I still love you. I still love you like you’ve never hurt me. I love you as ferociously and intensely as the first time I saw you. I thought the feeling was mutual. Perhaps not.
I admit—my love is messy. It smears everything in sight and leaves its stench. My love is clumsy. It bumps into everything and apologizes excessively. My love will get on your nerves. You will want to push it away but embrace at your lowest. You will give it a second glance when no one else can stand the sight of you.
And yet and still I love you. I love you like a song that makes me remember you and cry. I love you like a poem I utter sweetly, quietly, and bashfully under my breathin hopes that you may hear. I lie alone at night wanting to feel you next to me in incubating in someone else.

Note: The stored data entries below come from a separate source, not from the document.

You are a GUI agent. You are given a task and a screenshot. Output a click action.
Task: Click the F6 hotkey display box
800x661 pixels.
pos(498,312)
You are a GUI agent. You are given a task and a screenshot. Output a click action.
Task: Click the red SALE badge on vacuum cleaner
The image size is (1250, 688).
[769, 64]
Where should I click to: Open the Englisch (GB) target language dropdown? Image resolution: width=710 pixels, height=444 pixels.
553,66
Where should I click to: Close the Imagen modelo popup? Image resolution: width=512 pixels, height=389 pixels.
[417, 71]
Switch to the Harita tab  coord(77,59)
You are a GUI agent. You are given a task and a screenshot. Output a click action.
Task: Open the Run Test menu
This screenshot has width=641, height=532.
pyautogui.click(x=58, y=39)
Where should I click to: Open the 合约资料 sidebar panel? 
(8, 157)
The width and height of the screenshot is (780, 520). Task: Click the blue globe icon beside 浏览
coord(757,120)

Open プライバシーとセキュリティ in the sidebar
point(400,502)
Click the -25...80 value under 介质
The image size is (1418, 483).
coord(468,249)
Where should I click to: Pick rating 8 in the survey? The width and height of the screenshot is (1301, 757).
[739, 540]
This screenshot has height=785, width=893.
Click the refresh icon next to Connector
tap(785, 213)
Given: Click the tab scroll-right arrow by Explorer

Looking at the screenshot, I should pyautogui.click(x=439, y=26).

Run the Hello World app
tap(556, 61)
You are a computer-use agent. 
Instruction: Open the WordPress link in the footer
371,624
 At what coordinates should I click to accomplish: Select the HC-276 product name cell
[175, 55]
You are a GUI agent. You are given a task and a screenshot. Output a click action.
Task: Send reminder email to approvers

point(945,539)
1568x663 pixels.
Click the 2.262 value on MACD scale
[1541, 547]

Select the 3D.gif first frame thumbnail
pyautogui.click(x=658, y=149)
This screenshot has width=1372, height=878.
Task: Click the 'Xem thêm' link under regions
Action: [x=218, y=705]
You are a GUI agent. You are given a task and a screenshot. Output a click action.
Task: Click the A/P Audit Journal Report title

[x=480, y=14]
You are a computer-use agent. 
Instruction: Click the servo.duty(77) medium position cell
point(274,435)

So I sit here and wait but I’m starting to think that you don’t love me like I love you. You break my heart every time. So, I’m going to give you up for now in hopes that you will find your way back to me. I can’t do this by myself anymore. It’s exhausting. I don’t want to end up hating you.
Waiting Distress P.S. I’m putting a condom on my heart and fucking my feelings. Pardon my french but the bitch is back. You will be hella lucky if I let you back in again!
P.S. I’m not going to wear my heart on my sleeve anymore. Until you reveal yourself, my heart will be in hiding. I dare you to find it.